Zaleskis G, Verstovsek S, Tzai T S, Mihich E, Ehrke M J
Department of Experimental Therapeutics, Grace Cancer Drug Center, Roswell Park Cancer Institute, Buffalo, NY 14263, USA.
Oncol Res. 1995;7(6):307-15.
Cyclosporin A (CsA) enhances the antitumor activity of doxorubicin (Dox) as well as that of some other cytotoxic drugs against drug-resistant tumor variants. In some cases, however, such combination treatments result in severe unexplained toxicities. In this study the possibility was explored that the effects of CsA and Dox on lymphoid cells may be instrumental, at least in part, in determining their toxicological effects. Subsets of spleen and thymus lymphoid cells, from mice with or without Dox or CsA treatment, were identified by flow cytometry based upon their plasma membrane antigenic determinants. The results indicate that there is essentially no cross-sensitivity/resistance between the two agents. The most Dox-susceptible cells were immature (non-proliferating) CD4+CD8+ thymocytes and CD3-B220- as well as CD3-B220+ splenocytes. These populations were intact following CsA treatment, but the numbers of mature CD4+CD8- and CD4-CD8+ cells were substantially reduced. Similar "mirror image" differences were found for other populations examined. When considered together, these findings suggest that in combination Dox and CsA would affect nearly all subsets of lymphoid cells, providing one possible explanation of why increased leukopenia, toxicity and immunosuppression are found after their combined administration. Since leukemias, lymphomas and, to a more limited extent, certain solid tumors express these same phenotypic markers, similar analyses should be considered for monitoring and perhaps even predicting neoplastic cell sensitivity to treatment with such agents.
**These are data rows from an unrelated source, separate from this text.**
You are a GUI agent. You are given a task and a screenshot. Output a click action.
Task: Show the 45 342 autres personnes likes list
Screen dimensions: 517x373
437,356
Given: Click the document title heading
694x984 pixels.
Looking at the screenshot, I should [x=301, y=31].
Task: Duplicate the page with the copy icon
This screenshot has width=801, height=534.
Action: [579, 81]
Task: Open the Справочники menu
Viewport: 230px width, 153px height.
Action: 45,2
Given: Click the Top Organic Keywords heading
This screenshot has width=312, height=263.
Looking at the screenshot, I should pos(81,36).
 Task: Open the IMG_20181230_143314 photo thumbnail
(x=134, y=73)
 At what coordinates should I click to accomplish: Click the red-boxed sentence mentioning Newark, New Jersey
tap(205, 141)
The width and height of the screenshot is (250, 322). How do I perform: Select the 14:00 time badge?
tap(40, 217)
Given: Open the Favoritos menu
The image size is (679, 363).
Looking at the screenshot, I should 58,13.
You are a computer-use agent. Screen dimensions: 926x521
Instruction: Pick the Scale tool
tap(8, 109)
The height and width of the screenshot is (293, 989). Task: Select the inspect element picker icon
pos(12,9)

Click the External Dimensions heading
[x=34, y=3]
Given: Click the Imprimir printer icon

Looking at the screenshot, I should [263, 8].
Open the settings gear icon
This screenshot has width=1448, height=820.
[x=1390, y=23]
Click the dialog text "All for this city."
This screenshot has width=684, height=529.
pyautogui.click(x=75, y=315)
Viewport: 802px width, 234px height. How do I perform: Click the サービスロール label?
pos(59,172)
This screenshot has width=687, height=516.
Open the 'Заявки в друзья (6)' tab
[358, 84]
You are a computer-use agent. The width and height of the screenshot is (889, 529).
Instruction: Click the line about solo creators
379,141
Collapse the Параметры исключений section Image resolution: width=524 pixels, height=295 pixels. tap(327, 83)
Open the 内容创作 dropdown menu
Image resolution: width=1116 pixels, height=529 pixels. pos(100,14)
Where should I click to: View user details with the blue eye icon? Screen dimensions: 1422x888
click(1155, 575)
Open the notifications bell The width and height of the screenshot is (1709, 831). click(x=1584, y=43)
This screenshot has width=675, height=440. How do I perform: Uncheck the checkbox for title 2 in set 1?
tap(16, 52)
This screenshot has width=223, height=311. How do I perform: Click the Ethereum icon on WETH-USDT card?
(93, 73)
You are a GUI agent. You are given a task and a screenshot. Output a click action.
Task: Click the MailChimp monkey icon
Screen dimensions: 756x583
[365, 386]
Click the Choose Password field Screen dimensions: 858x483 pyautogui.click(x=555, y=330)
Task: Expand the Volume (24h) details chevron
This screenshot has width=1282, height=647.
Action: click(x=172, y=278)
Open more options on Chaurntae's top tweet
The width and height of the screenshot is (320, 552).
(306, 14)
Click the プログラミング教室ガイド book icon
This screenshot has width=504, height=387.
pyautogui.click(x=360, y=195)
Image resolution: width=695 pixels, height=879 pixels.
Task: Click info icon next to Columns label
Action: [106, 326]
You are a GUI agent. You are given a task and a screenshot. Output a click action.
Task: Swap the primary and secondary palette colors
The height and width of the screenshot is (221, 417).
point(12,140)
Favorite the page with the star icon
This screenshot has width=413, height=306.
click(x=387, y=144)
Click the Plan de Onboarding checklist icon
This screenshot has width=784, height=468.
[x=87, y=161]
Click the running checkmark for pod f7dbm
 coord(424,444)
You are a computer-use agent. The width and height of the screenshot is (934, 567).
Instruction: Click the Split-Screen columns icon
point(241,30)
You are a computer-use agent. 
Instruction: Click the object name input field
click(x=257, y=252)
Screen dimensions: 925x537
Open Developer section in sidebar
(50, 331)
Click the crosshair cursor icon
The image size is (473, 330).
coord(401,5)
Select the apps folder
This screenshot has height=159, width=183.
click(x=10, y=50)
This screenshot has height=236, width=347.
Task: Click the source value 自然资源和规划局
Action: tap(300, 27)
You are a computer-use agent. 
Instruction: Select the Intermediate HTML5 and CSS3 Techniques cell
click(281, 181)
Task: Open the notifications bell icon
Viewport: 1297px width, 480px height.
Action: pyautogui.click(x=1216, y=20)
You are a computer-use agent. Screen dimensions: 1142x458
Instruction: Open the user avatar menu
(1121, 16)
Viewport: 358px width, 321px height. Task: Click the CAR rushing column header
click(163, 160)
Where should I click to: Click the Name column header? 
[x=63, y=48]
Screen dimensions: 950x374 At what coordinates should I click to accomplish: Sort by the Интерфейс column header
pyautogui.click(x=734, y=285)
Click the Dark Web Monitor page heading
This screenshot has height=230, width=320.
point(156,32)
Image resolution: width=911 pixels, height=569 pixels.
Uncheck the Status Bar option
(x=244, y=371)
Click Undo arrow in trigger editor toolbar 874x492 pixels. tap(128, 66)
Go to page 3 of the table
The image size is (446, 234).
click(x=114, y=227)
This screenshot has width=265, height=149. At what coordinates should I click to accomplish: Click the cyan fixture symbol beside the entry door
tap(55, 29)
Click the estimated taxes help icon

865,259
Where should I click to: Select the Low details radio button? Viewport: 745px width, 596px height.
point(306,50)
环孢素A(CsA)可增强阿霉素(Dox)以及其他一些细胞毒性药物对耐药肿瘤变体的抗肿瘤活性。然而,在某些情况下,这种联合治疗会导致严重的不明原因毒性。在本研究中,探讨了CsA和Dox对淋巴细胞的作用至少在一定程度上可能有助于确定其毒理学效应的可能性。通过基于质膜抗原决定簇的流式细胞术,对经Dox或CsA处理或未处理小鼠的脾脏和胸腺淋巴细胞亚群进行了鉴定。结果表明,这两种药物之间基本上不存在交叉敏感性/耐药性。对Dox最敏感的细胞是未成熟(非增殖)的CD4+CD8+胸腺细胞以及CD3-B220-和CD3-B220+脾细胞。CsA处理后这些细胞群保持完整,但成熟的CD4+CD8-和CD4-CD8+细胞数量大幅减少。在所检测的其他细胞群中也发现了类似的“镜像”差异。综合考虑,这些发现表明Dox和CsA联合使用会影响几乎所有淋巴细胞亚群,这为联合给药后白细胞减少、毒性增加和免疫抑制加重的原因提供了一种可能的解释。由于白血病、淋巴瘤以及在一定程度上某些实体瘤表达相同的表型标志物,因此在监测甚至预测肿瘤细胞对这类药物治疗的敏感性时,应考虑进行类似的分析。